Imagine having an instant portal to a place like Wikipedia where all I have to do is look at an object and I can instantly find out everything I need to know about it.  No typing or dictating. All I need to do is glance at the TARDIS USB hub on my desk and I am instantly linked to the Wikipedia TARDIS page.  Take the Word Lens idea one step further.  Now, instead of only reading signs, let the microphone on the Google Glass pick up the foreign language being spoken and provide real-time translation in subtitles on the Glass UI.  Instant understanding with possibilities of translating back into the speaker’s language and display of phrases to respond with.  How about the ability to display video on the UI for things like step-by-step instructions of disassembling objects or repairing things?  I’d even love to have a Twitter feed displayed just outside my field of vision that I can scroll through with my eye movements.  That way, I can keep up with what’s going on that’s important to me without needing to lift a finger.  The possibilities are endless for something like this.  If only you can see past the ability to post pointless pictures to your Picasa account.

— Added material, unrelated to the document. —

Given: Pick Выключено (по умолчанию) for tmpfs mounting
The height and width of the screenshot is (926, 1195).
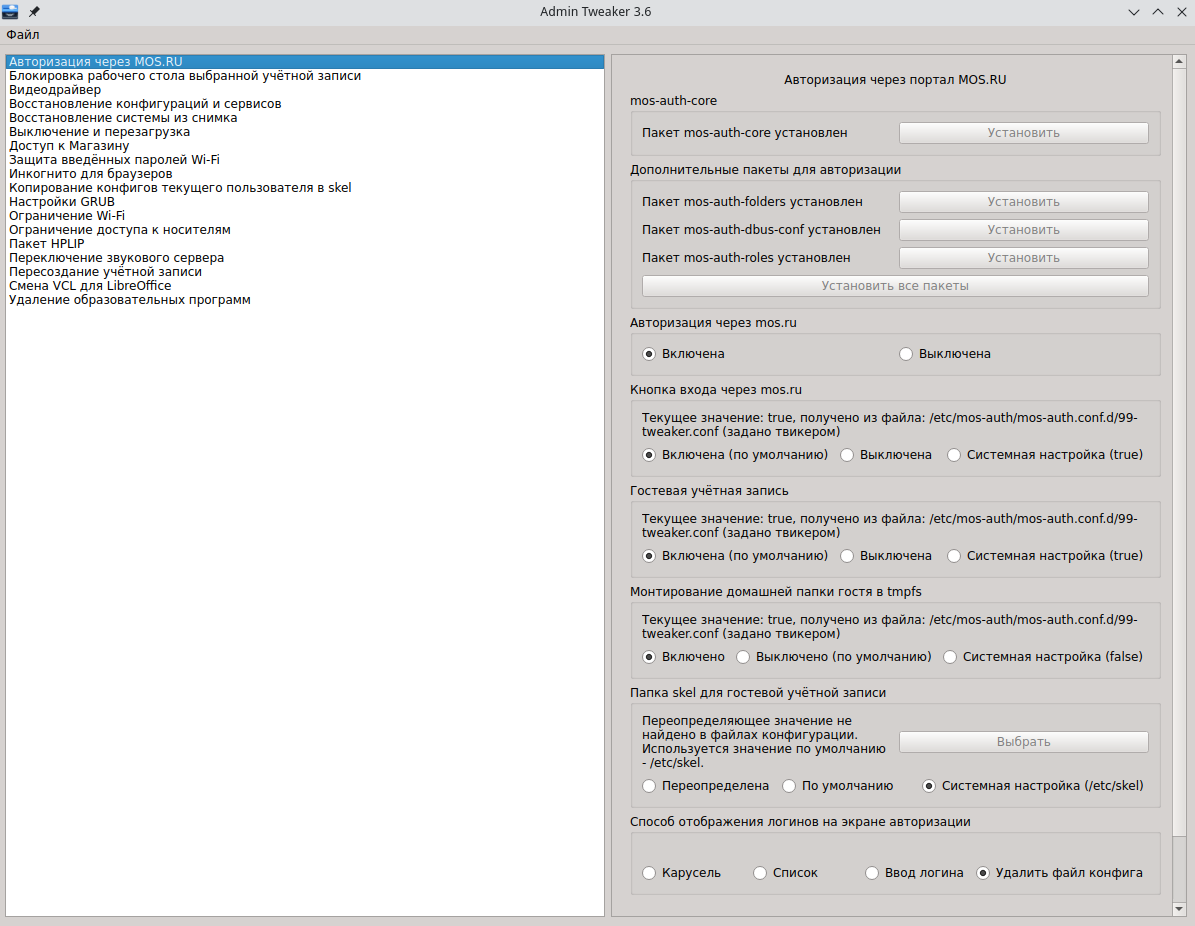Looking at the screenshot, I should click(743, 657).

There are downsides to Google Glass too.  People are having a hard time interacting as it is today with the lure of instant information at their fingertips.  Imagine how bad it will be when they don’t have to make the effort of pulling out their phone.  I can see lots of issues with people walking into doors or parked cars because they were too busy paying attention to their Glass information and not as much time watching where they were walking.  Google’s web search page has made finding information a fairly trivial issue even today.  Imagine how much lazier people will be if all they have to do is glance at the web search and ask “How many ounces are in a pound?”.  Things will no longer need to be memorized, only found.  It’s like my teacher’s telling me not to be reliant on a calculator for doing math.  Now, everyone has a calculator on their phone.

Tom’s Take

In 2012, the amount of amazing technology that we take for granted astonishes me to no end.  If you had told me in the 1990s that we would have a mini computer in our pocket that has access to the whole of human knowledge and allows me to communicate with my friends and peers around the world instantly, I’d have scoffed at your pie-in-the-sky dreams.  Today, I don’t think twice about it.  I no longer need an alarm clock, GPS receiver, pocket camera, or calculator.  Sadly, the kind of thinking that has allowed technology like this to exist doesn’t appear to be applied to new concepts like Google Glass.  The powers that be at GoogleX can’t seem to understand the gold mine they’re sitting on.  Sure, maybe applying the current concepts of sharing pictures might help ease transition of new users to this UI concept.  I would hazard that people are going to understand what to do with Google Glass well beyond taking a snapshot of their lunch sushi and sharing with their Foodies circle.  Instead, show us the real groundbreaking stuff like the ideas that I’ve already discussed.  Go read some science fiction or watch movies like The Terminator, where the T-800s have a very similar UI to what you’re developing.  That’s where people want to see the future headed.  Not reinventing the Polaroid camera for the fifth time this year.  And if you’re having that much trouble coming up with cool ideas or ways to sell Google Glass to the nerds out there today, give me a call.  I can promise you we’ll blast through that glass ceiling you’ve created for yourself like the SpaceX Dragon lifting off for the first time.  I may not be able to code as well as other people at GoogleX, but I can promise you I’ve got the vision for your project.